DATA LINES:
## begin

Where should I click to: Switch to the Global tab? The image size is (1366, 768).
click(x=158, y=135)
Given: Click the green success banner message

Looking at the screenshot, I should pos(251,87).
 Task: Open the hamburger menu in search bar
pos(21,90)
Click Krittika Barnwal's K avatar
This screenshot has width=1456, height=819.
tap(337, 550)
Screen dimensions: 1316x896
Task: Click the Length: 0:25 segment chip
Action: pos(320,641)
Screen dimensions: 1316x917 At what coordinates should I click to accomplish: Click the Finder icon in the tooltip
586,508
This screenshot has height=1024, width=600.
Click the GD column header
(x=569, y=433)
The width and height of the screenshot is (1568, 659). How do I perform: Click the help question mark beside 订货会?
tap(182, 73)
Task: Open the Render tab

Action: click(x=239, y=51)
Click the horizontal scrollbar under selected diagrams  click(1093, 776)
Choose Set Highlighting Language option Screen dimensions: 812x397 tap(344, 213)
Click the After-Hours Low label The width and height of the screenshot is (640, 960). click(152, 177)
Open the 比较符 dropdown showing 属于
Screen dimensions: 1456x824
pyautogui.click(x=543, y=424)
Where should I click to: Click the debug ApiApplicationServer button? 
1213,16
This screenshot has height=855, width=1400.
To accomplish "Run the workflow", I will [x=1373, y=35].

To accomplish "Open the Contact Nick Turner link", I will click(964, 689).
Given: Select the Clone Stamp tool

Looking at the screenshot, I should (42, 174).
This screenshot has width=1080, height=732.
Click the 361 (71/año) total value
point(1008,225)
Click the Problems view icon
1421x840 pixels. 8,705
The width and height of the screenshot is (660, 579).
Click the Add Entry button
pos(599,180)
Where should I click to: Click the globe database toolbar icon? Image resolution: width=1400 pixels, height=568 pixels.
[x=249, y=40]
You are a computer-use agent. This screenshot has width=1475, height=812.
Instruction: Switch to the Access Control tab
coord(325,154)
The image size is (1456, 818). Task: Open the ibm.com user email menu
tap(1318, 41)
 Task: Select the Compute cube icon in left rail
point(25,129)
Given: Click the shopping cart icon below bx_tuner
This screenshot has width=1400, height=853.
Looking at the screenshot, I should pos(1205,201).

## end

Copy out the rows above without alteration, from the line containing "Click the After-Hours" up to and including the line containing "Looking at the screenshot, I should (42, 174).".

Click the After-Hours Low label The width and height of the screenshot is (640, 960). click(152, 177)
Open the 比较符 dropdown showing 属于
Screen dimensions: 1456x824
pyautogui.click(x=543, y=424)
Where should I click to: Click the debug ApiApplicationServer button? 
1213,16
This screenshot has height=855, width=1400.
To accomplish "Run the workflow", I will [x=1373, y=35].

To accomplish "Open the Contact Nick Turner link", I will click(964, 689).
Given: Select the Clone Stamp tool

Looking at the screenshot, I should (42, 174).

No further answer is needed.